O acesso à Justiça representa um Judiciário aberto, desde o plano constitucional, a quaisquer situações de ameaças ou lesões a direito e, pela efetividade do direito, impõe-se duração razoável do processo e sua celeridade. E mais ainda, não basta o direito processual civil dedicar-se ao conhecimento do direito aplicável, mas sim em criar condições concretas de solução integral até consumar a atividade satisfativa. Assim é no novo Código de Processo Civil, em que as partes têm o direito de obter em prazo razoável a solução integral do mérito, incluída a atividade satisfativa (4º., NCPC).
Na busca da satisfação do direito, no sentido do acesso que deve assegurar substancial efetividade da tutela jurisdicional, é preciso, para prosseguir, lembrar a advertência de Willian Santos Pereira (Princípios Fundamentais da Prova Cível, RT 2014, pg. 43) de que os princípios constitucionais do contraditório e da ampla defesa não são os princípios fundamentais da prova cível, mas do processo. Todavia, inegável a relação expressiva desses princípios com a prova cível.
Com efeito. O direito à prova como desdobramento do direito de ação surge na jurisprudência da Corte Constitucional Italiana. Michele Taruffo (Il diritto ala prova nel processo civile, Rivista di Direitto Processuale, p. 74-20, p. 75) anotou que aquela Corte ao tratar das garantias do artigo 24 da Carta italiana enfrentou problemas relativos ao direito das partes de se defender provando e, assim, reconheceu o direito à prova como manifestação essencial da garantia da ação e da defesa pela direta possibilidade das partes fornecerem em juízo a prova de suas pretensões (nota de Marici Giannico, A prova no código civil, Saraiva, 2005, pg.110).
Isto é, a garantia do devido processo legal (5º., LIV), o direito fundamental de ação ou garantia do acesso à justiça (5º., XXXV, CF), o contraditório e a ampla defesa (5º., LV) alcançam o direito probatório e o elevam a uma natureza constitucional, porque este “envolve a oportunidade de que as partes se manifestem e produzam provas sobre o direito que afirmam ter; de que se manifestem sobre as alegações e sobre o material probatório produzido pela outra parte e sobre a matéria que o juiz deve conhecer de oficio” (Teresa Arruda Alvim Wambier, Tratado jurisprudencial e doutrinário, vol. I, RT, São Paulo, pg. 304).

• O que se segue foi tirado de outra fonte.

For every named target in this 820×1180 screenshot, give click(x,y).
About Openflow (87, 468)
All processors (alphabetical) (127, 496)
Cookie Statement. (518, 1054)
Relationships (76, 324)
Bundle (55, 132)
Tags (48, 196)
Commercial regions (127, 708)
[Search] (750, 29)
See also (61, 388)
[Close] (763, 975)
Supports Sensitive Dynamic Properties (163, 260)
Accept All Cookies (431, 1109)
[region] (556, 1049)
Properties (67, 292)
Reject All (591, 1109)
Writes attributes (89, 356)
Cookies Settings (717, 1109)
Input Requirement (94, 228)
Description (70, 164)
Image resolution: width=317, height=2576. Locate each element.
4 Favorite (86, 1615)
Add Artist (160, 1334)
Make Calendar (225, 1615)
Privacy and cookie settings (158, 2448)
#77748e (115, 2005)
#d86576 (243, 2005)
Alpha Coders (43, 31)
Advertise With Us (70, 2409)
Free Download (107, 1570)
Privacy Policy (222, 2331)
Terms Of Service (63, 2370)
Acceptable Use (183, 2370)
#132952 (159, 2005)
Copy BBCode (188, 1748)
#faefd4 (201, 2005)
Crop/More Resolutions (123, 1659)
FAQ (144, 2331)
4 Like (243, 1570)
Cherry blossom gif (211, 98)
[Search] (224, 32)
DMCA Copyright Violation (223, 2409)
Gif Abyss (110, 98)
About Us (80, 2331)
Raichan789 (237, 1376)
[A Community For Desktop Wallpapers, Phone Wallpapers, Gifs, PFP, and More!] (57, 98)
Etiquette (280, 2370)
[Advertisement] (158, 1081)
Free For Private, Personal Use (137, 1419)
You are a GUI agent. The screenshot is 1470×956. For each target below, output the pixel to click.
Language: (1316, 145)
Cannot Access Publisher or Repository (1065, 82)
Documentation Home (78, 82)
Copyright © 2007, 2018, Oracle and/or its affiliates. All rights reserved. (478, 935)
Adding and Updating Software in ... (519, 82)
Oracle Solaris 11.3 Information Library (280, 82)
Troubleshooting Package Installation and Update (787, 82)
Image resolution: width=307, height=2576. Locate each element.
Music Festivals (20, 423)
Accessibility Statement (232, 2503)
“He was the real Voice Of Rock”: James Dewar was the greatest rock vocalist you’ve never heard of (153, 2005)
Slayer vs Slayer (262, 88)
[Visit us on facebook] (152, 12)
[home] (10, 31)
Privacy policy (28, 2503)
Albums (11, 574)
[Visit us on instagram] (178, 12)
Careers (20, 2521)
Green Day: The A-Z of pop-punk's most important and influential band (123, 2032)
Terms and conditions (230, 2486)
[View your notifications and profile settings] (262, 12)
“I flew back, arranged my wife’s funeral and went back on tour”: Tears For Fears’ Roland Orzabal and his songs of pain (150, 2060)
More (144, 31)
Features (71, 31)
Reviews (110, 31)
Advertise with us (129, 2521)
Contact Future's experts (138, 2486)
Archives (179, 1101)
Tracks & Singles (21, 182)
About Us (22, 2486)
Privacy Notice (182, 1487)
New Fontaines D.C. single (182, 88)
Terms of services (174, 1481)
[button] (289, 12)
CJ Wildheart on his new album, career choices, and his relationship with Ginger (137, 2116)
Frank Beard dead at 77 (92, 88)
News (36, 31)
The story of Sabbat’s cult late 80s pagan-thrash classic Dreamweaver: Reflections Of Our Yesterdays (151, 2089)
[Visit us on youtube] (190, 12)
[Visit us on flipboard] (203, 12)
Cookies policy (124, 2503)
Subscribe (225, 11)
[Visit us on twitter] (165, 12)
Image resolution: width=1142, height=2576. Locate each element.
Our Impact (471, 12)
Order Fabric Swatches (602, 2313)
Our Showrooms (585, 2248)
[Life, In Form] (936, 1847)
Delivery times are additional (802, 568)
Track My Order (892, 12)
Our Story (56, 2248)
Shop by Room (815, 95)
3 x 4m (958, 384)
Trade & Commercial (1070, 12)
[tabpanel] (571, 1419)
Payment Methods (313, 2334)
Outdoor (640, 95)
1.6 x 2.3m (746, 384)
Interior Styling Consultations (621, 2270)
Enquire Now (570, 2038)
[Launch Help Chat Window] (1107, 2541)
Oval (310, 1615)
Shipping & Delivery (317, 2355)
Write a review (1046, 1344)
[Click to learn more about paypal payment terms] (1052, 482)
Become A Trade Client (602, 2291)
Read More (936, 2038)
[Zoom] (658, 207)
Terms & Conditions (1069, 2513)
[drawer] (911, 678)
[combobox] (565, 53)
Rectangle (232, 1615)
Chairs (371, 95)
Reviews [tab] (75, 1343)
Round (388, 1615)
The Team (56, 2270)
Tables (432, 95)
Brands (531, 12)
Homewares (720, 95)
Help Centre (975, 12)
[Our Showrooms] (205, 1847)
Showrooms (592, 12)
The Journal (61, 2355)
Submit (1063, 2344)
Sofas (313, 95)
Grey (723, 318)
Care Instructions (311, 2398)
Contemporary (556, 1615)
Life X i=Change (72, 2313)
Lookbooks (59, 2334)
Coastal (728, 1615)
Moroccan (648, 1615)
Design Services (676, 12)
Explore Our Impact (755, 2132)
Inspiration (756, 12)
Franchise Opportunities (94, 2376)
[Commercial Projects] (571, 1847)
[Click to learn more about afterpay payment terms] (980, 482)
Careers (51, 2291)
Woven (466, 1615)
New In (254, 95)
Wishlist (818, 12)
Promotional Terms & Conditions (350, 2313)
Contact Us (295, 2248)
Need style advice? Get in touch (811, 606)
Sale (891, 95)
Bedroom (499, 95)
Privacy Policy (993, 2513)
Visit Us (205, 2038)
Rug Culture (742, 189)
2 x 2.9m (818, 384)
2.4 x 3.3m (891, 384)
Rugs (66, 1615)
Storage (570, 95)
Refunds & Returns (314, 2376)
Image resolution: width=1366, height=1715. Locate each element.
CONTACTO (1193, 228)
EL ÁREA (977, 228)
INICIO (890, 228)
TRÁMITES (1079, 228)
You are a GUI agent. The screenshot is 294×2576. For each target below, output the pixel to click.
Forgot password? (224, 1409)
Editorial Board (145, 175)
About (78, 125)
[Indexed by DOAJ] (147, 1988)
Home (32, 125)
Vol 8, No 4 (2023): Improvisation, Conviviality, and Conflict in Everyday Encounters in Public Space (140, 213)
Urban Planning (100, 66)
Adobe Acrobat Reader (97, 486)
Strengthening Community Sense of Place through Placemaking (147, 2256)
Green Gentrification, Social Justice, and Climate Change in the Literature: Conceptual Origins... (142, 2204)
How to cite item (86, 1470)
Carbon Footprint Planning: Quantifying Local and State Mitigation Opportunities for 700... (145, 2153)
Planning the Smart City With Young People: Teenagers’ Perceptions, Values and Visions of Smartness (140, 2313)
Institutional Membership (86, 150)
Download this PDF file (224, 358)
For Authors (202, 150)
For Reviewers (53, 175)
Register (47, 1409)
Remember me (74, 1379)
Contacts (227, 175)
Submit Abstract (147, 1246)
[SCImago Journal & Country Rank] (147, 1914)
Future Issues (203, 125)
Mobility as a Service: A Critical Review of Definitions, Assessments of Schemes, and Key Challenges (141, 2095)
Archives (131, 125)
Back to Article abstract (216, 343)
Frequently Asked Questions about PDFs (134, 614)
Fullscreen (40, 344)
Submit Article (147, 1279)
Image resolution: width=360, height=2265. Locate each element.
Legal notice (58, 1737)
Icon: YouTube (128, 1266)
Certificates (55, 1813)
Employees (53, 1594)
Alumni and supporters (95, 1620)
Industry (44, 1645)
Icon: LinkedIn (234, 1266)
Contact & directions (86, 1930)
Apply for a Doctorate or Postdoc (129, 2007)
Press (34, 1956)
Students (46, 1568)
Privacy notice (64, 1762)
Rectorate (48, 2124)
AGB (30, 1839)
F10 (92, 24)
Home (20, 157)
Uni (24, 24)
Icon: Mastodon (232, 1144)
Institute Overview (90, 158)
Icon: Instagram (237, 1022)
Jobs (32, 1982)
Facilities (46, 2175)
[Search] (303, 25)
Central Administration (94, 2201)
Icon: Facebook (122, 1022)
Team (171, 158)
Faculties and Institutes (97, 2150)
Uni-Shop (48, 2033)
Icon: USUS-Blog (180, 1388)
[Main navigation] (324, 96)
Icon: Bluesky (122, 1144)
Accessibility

O direito à prova envolve tanto o de realizar a prova como o de fazer a contraprova do alegado pela outra parte. No acesso à justiça e sua exigência de satisfação pelo processo, é assegurado às partes “influir eficazmente na convicção do juiz” (369, NCPC) e “em tema de contraditório e prova, nenhum litigante pode ver-se repelido em razão de prova de cujo conhecimento não teve possibilidade de acesso. Ademais, ao órgão judicial, na motivação in facto da sentença, não é dado levar em conta senão elementos probatórios colhidos segundo procedimento em que as partes hajam tido oportunidade real (e não apenas nominal) de participar” (Carlos Alberto Alvaro de Oliveira, Comentários à Constituição do Brasil, J.J. Gomes Canotilho...(et al.), Saraiva/Almedina, 2013, pg. 433).
Temos, portanto, que o direito à prova não existe como garantia constitucional específica e formal, mas é inferido na evolução do conteúdo que, sem modificação do texto da Constituição, viabiliza concretamente a tutela jurisdicional. Ou conforme Willian Santos Ferreira, que anota Luigi Paolo Comoglio e com apoio em Gerhard Walter, “a prova propicia a cognição judicial, o julgamento da lide que, ao envolver questão fática, é item indispensável para que o jurisdicionado alcance o bem da vida almejado. Daí por que atualmente tanto se ressalta que a noção do direito de acesso à ordem jurídica justa está indissociavelmente relacionado ao direito à prova, porque aquele inexiste sem este, sendo ambos elementos intrínsecos do Estado Democrático de Direito” (op., cit., 2014, pg. 56).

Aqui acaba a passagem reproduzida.